Remove pass_cpb which is related to enable avx512 embedded broadcast from constant pool.
By optimizing vector movement to broadcast in ix86_expand_vector_move
during pass_expand, pass_reload/LRA can automatically generate an avx512
embedded broadcast, pass_cpb is not needed.
Considering that in the absence of avx512f, broadcast from memory is
still slightly faster than loading the entire memory, so always enable
broadcast.
benchmark:
https://gitlab.com/x86-benchmarks/microbenchmark/-/tree/vaddps/broadcast
The performance diff
strategy : cycles
memory :
1046611188
memory :
1255420817
memory :
1044720793
memory :
1253414145
average :
1097868397
broadcast :
1044430688
broadcast :
1044477630
broadcast :
1253554603
broadcast :
1044561934
average :
1096756213
But however broadcast has larger size.
the size diff
size broadcast.o
text data bss dec hex filename
137 0 0 137 89 broadcast.o
size memory.o
text data bss dec hex filename
115 0 0 115 73 memory.o
gcc/ChangeLog:
* config/i386/i386-expand.c
(ix86_broadcast_from_integer_constant): Rename to ..
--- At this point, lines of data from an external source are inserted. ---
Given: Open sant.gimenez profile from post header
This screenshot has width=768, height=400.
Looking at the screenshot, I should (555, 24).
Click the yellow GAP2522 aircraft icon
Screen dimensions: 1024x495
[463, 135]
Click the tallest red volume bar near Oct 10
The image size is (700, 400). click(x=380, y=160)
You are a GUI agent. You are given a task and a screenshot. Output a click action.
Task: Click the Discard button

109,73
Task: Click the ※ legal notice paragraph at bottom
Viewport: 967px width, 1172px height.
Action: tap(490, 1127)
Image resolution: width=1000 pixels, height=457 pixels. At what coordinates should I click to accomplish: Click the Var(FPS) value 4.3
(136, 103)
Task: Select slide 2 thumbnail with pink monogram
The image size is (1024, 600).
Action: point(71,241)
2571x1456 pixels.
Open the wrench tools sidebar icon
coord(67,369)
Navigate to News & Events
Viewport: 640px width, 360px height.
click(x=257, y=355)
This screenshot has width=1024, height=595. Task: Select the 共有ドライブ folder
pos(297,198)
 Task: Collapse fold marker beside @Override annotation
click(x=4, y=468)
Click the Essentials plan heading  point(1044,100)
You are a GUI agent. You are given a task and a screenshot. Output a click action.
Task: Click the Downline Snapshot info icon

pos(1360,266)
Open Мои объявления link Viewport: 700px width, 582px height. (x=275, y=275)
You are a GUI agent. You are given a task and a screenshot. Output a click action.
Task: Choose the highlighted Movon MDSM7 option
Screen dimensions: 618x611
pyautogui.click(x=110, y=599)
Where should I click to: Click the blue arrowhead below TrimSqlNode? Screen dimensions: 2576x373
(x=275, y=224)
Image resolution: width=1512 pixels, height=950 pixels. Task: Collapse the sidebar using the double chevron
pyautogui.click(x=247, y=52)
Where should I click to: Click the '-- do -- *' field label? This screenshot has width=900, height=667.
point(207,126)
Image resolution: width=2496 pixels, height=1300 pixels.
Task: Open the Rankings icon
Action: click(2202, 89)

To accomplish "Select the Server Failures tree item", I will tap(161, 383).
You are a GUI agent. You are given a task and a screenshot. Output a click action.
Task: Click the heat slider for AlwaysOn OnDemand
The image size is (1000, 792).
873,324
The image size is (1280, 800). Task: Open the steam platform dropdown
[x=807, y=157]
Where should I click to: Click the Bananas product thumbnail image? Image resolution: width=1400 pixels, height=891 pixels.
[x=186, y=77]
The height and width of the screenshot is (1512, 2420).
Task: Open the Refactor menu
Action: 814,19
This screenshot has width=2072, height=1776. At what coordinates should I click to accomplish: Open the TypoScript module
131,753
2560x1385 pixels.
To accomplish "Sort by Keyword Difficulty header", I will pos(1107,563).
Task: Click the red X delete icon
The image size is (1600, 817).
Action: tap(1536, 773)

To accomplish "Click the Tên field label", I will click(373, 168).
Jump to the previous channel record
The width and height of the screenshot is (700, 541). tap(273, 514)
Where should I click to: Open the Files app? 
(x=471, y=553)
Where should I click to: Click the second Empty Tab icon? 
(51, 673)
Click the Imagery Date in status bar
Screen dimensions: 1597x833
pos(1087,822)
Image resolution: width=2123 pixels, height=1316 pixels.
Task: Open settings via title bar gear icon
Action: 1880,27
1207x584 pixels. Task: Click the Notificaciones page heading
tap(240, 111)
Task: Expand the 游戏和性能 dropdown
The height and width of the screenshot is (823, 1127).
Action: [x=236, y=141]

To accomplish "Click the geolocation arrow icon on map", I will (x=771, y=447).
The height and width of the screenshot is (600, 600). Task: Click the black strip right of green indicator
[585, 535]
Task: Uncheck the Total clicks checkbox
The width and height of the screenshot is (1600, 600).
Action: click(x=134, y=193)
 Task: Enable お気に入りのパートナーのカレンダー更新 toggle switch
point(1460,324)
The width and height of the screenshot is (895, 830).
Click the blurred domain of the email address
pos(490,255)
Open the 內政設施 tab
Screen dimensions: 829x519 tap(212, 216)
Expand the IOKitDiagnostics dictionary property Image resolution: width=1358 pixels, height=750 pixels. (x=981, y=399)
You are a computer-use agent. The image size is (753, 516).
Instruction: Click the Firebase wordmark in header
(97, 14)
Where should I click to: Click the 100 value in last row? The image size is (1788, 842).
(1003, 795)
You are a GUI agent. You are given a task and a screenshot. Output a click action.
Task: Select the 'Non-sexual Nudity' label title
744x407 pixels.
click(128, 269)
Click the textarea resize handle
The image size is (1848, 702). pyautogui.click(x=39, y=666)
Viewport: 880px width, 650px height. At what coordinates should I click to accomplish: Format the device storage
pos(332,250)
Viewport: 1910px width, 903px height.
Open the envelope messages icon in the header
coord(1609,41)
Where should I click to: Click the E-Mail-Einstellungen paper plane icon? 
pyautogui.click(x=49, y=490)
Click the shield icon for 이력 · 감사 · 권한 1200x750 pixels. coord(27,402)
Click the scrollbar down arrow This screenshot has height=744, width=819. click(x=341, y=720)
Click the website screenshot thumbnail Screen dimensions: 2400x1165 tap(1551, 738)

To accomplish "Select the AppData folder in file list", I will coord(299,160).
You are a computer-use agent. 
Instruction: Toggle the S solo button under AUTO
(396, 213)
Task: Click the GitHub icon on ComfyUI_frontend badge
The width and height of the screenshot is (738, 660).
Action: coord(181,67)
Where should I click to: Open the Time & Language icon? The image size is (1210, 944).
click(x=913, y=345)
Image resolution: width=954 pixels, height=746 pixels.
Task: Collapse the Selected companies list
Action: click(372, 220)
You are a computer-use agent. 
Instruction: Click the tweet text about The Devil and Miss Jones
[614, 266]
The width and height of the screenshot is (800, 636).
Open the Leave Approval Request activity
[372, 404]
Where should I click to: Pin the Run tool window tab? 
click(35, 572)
(ix86_broadcast_from_constant): .. this, and extend it to
handle float mode.
(ix86_expand_vector_move): Extend to float mode.
* config/i386/i386-features.c
(replace_constant_pool_with_broadcast): Remove.
(remove_partial_avx_dependency_gate): Ditto.
(constant_pool_broadcast): Ditto.
(class pass_constant_pool_broadcast): Ditto.
(make_pass_constant_pool_broadcast): Ditto.
(remove_partial_avx_dependency): Adjust gate.
* config/i386/i386-passes.def: Remove pass_constant_pool_broadcast.
* config/i386/i386-protos.h
(make_pass_constant_pool_broadcast): Remove.
gcc/testsuite/ChangeLog:
* gcc.target/i386/fuse-caller-save-xmm.c: Adjust testcase.